• Work required:
In the forum message on comment formatting, what does the writer regularly do in the database to format comments?

## Start Document section

Re: comment formatting and escaping is a bit kludgy

Posted by Matt Raible <ma...@raibledesigns.com>.
I've been skimming this thread, but not thoroughly reading each message. One
of the things I'd like to see (that doesn't happen now) is to allow full
HTML - no ifs ands or buts. Meaning that I can add JavaScript or any HTML
tags I'd like to a comment. In addition, it would be nice to add some
comment-post pre-processors that allow replacing \n with <br/> before the
entry gets put in the database.
The first feature is for me. I seem to comment as much on my blog as others
do. It's frustrating for me when my HTML gets escaped. Furthermore, since I
get almost instant notification of comments - I know when to delete those
that have XSS text.

The 2nd feature is for readers. A lot of people comment on my blog w/o doing
"preview" first and end up with comments that run together - even though
there's line breaks in their entry. I realize I can change the macro to
render the output different, but that affects all comments - whereas I just
want to affect new ones. I regularly go into my database and format comments
by adding <br/><br/> tags, but it'd be nice not to have to do that.

## End Document section
## Start Provided data

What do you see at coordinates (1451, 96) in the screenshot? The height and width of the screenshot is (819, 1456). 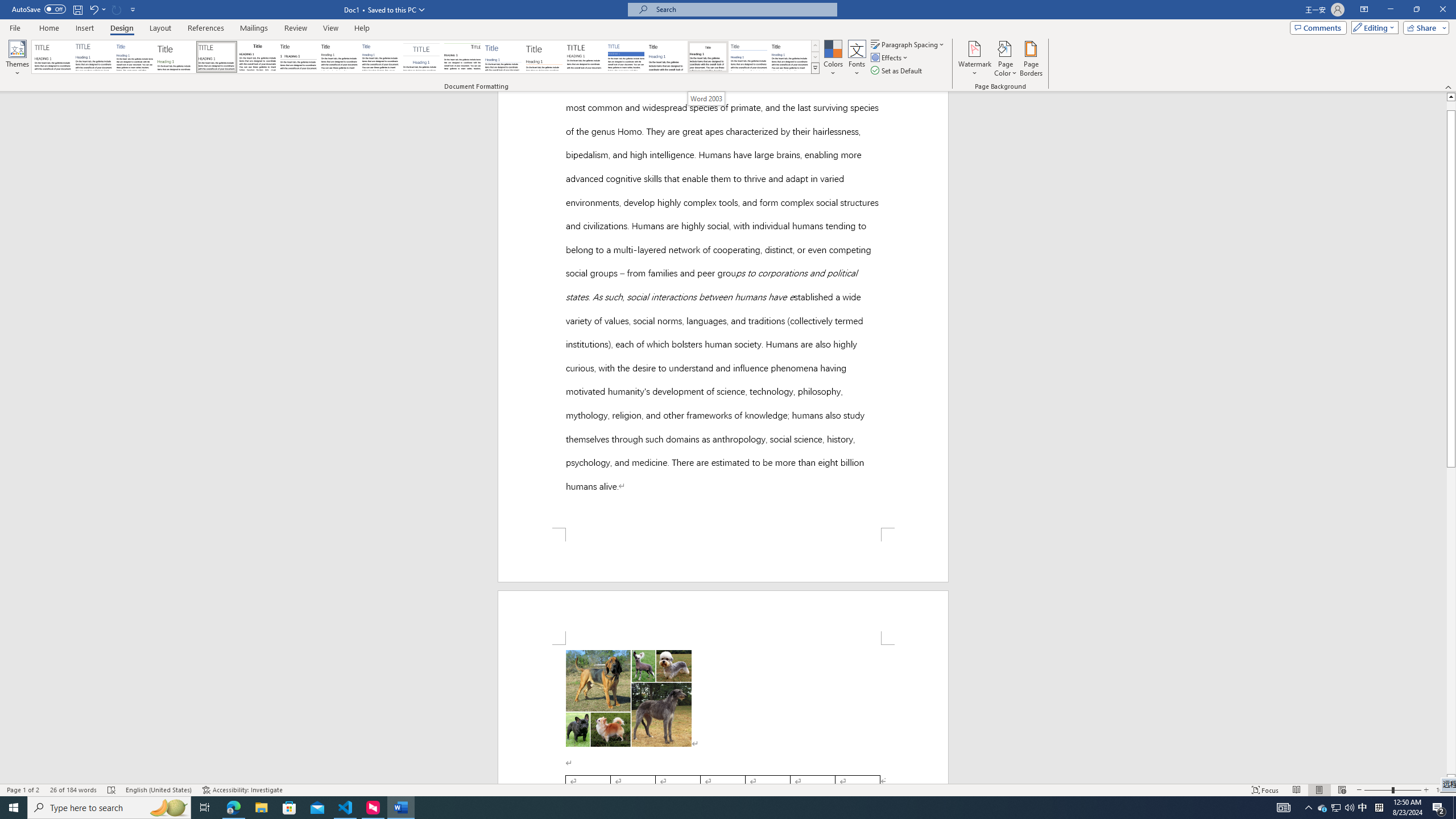 I see `'Line up'` at bounding box center [1451, 96].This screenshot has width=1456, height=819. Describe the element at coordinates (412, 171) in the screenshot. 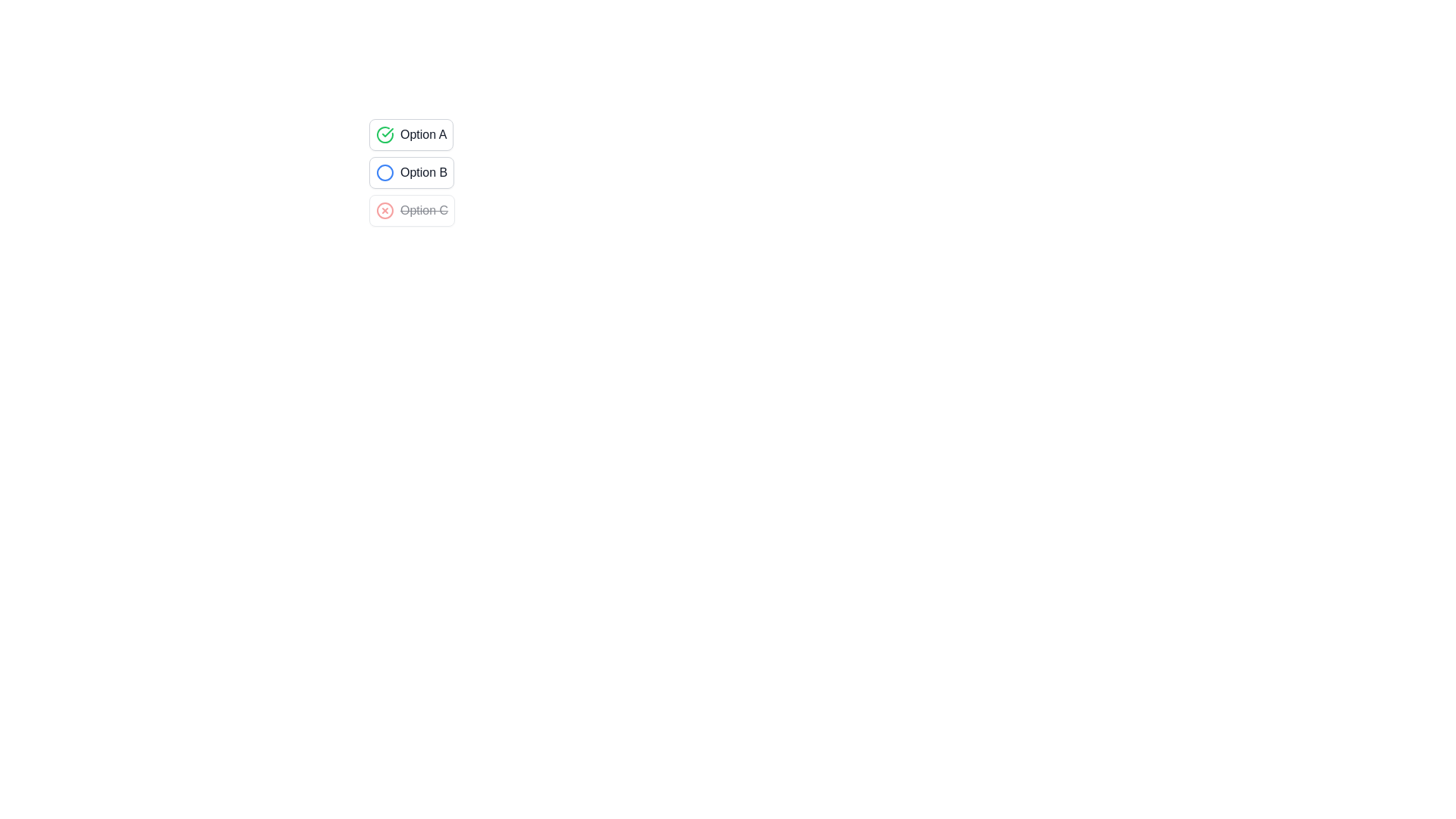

## End Provided data

• Reply:
The writer adds <br/><br/> tags to the comments.